* _Things to do_:
A) In the post on the snaps backup script, which utility does the script use to make its periodic clone of the boot drive?
B) From the post on the snaps backup script, extract the passage beginning with "snaps and rc.server" up to and including "to this script.".

* _Page text_:
2008-06-27

snaps and rc.server

Snaps is a Korn Shell backup script for our servers. It is intended to do one rsync (1)snapshot per day of the entire boot drive onto a local fireway drive. In addition, it does a periodic clone of the boot drive using ditto(1). There are a couple of unusual aspects to this script.

First, it parameterizes the archiving of snapshots in an unusual way. It keeps a week's worth of daily snapshots (all of the numbers here are parameters). Then, it uses an exponential function to decide which older snapshots to delete. It always will keep one snapshot in each integral range, so one for 2^0 days, one for 2*1 days, one for 2^2 days, one for 2^3 days, and so on up to one for 2^8 days. Then, it always keeps backups that are older than 365 days. (Remember, all of these numbers can be tweeked.) This results in a kind of S-shaped function of the frequency of preserved snapshots per unit of time. Most systems like this do something similar, but use standard calendar periods, like so many daily, so many weekly, so many monthly snapshots. I thought that the exponential function would be more general than this, so that's what "snaps" uses.

* _Raw data_:

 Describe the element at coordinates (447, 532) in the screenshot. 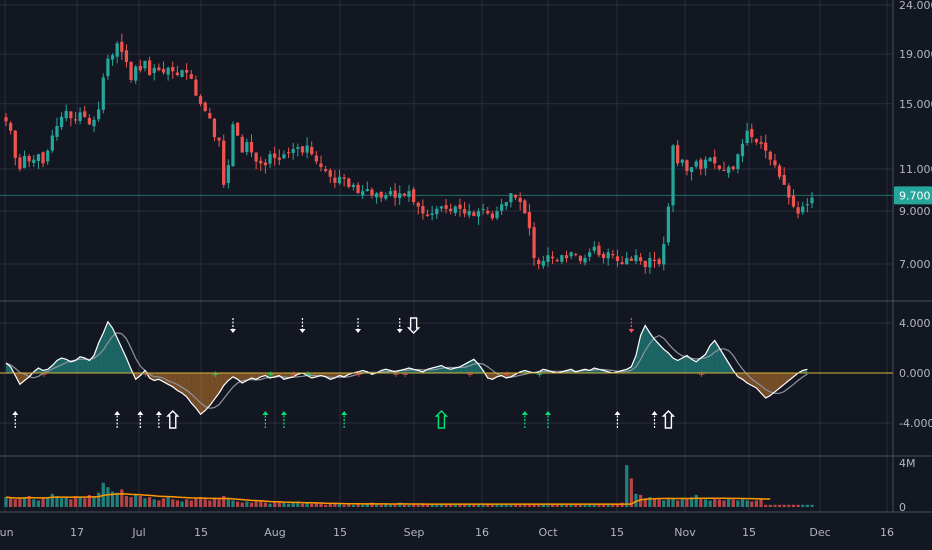

I see `time-axis: Jun 17 Jul 15 Aug 15 Sep 16 Oct 15 Nov 15 Dec 16` at that location.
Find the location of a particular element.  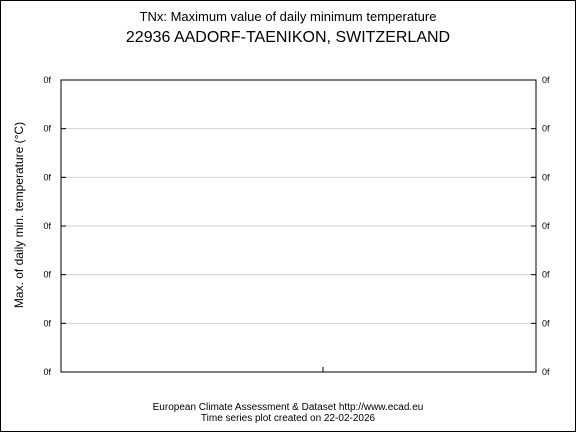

* _Solution set_:
A) It uses ditto(1).

B)
snaps and rc.server

Snaps is a Korn Shell backup script for our servers. It is intended to do one rsync (1)snapshot per day of the entire boot drive onto a local fireway drive. In addition, it does a periodic clone of the boot drive using ditto(1). There are a couple of unusual aspects to this script.